* **Reading text**:
#####
Note: Instead of using a RDS database, the local setup run a postgres-db as a local docker service.

3.1 Requirements

Install requirements:

  • install psql
    • brew install libpq
    • probably, you have to run brew link --force libpq as well
  • install docker
    • follow instructions here
  • install docker-compose
    • brew install docker-compose
  • install Golang-Migrate
    • brew install golang-migrate

Check config files:

  • Adjust set_environment.local.sh or place shared file (from 1password).

3.2 Start docker containers for database

From the project root directory, execute the following steps in the same shell, since the scripts depend on environment variables.
#####
* **Extracted material**:
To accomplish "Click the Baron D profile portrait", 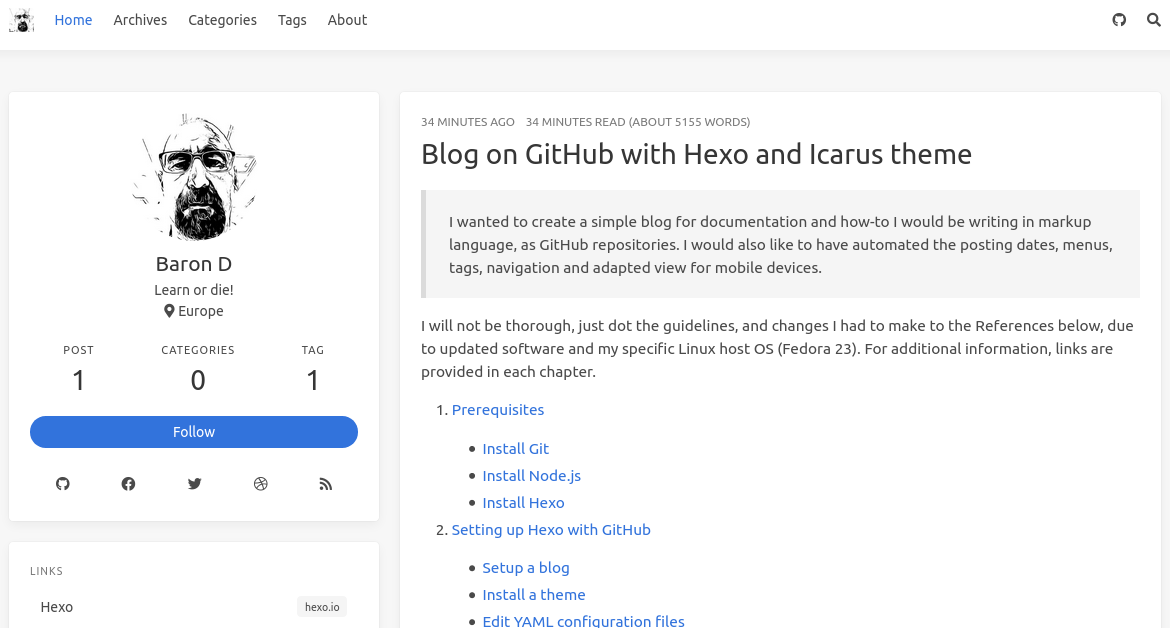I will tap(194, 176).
#####
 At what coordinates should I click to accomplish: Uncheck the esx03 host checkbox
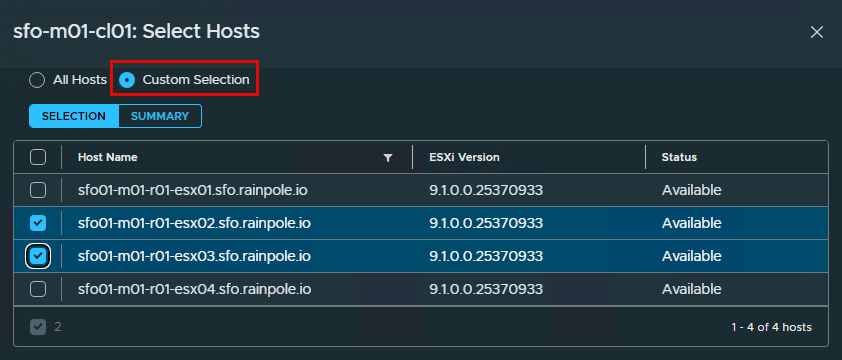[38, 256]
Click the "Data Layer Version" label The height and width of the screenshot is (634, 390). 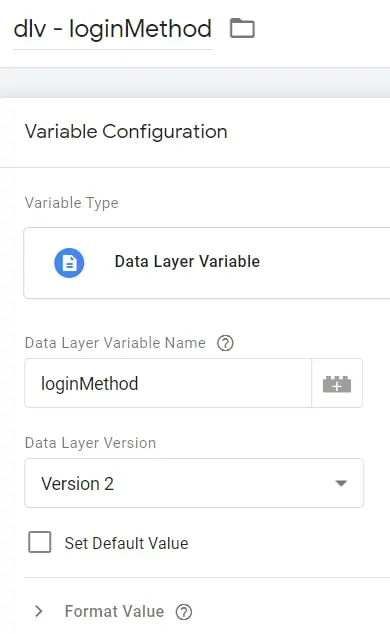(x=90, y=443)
#####
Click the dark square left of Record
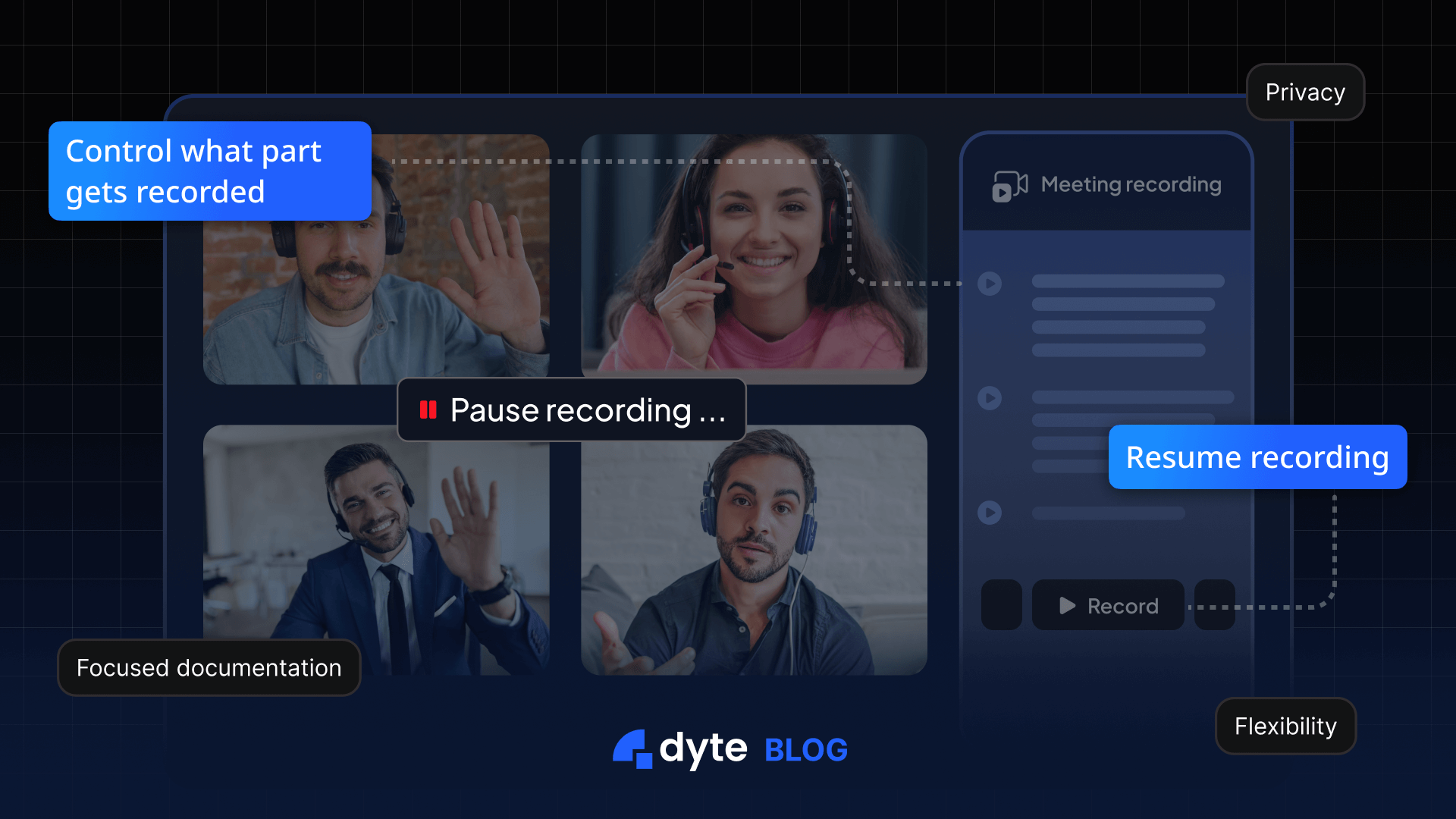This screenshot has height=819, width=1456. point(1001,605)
#####
* **Tasks to carry out**:
- a) According to the setup guide, what does the local setup run instead of an RDS database?
- b) Reproduce the setup guide word for word, from "3.2 Start docker" up to and including "on environment variables.".

* **Expected results**:
- a) It runs a postgres-db as a local docker service.

- b)
3.2 Start docker containers for database

From the project root directory, execute the following steps in the same shell, since the scripts depend on environment variables.